BEGIN Extracted records

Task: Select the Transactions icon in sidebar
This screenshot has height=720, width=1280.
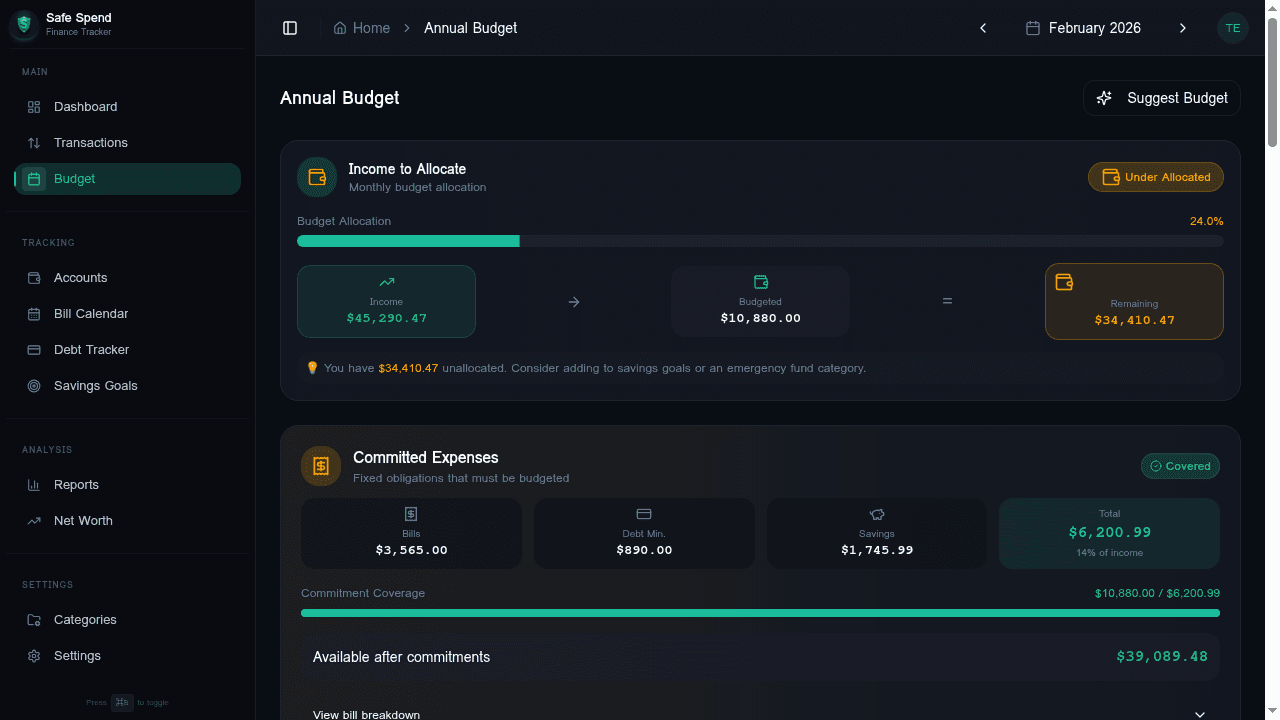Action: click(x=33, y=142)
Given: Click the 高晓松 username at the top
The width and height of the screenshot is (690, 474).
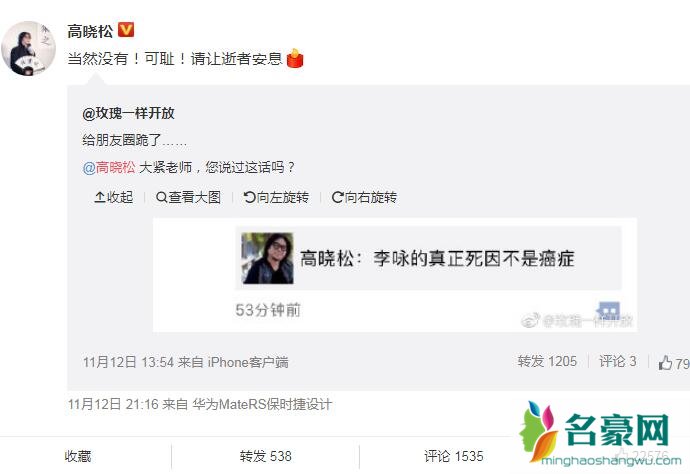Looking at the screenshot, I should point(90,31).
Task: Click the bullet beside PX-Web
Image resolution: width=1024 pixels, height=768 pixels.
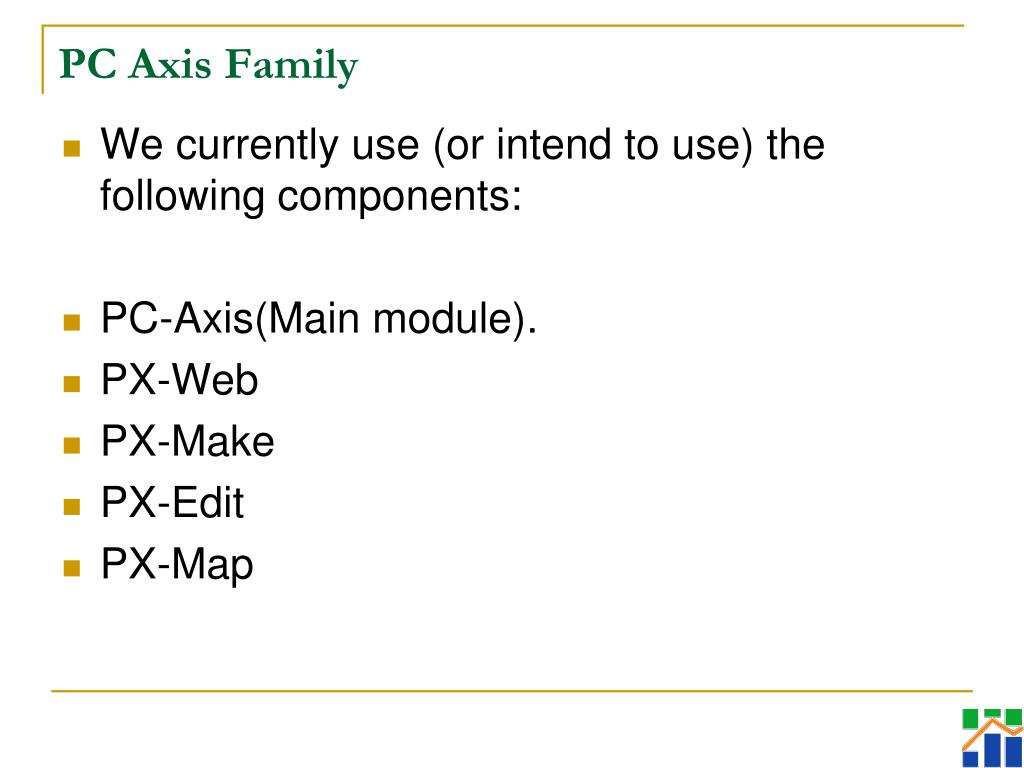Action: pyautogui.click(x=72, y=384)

END Extracted records

Exercise brief:
Hand back all the entries exactly, leaving out the pictures.

Answer box:
Task: Select the Transactions icon in sidebar
This screenshot has height=720, width=1280.
Action: click(x=33, y=142)
Given: Click the 高晓松 username at the top
The width and height of the screenshot is (690, 474).
Looking at the screenshot, I should point(90,31).
Task: Click the bullet beside PX-Web
Image resolution: width=1024 pixels, height=768 pixels.
Action: pyautogui.click(x=72, y=384)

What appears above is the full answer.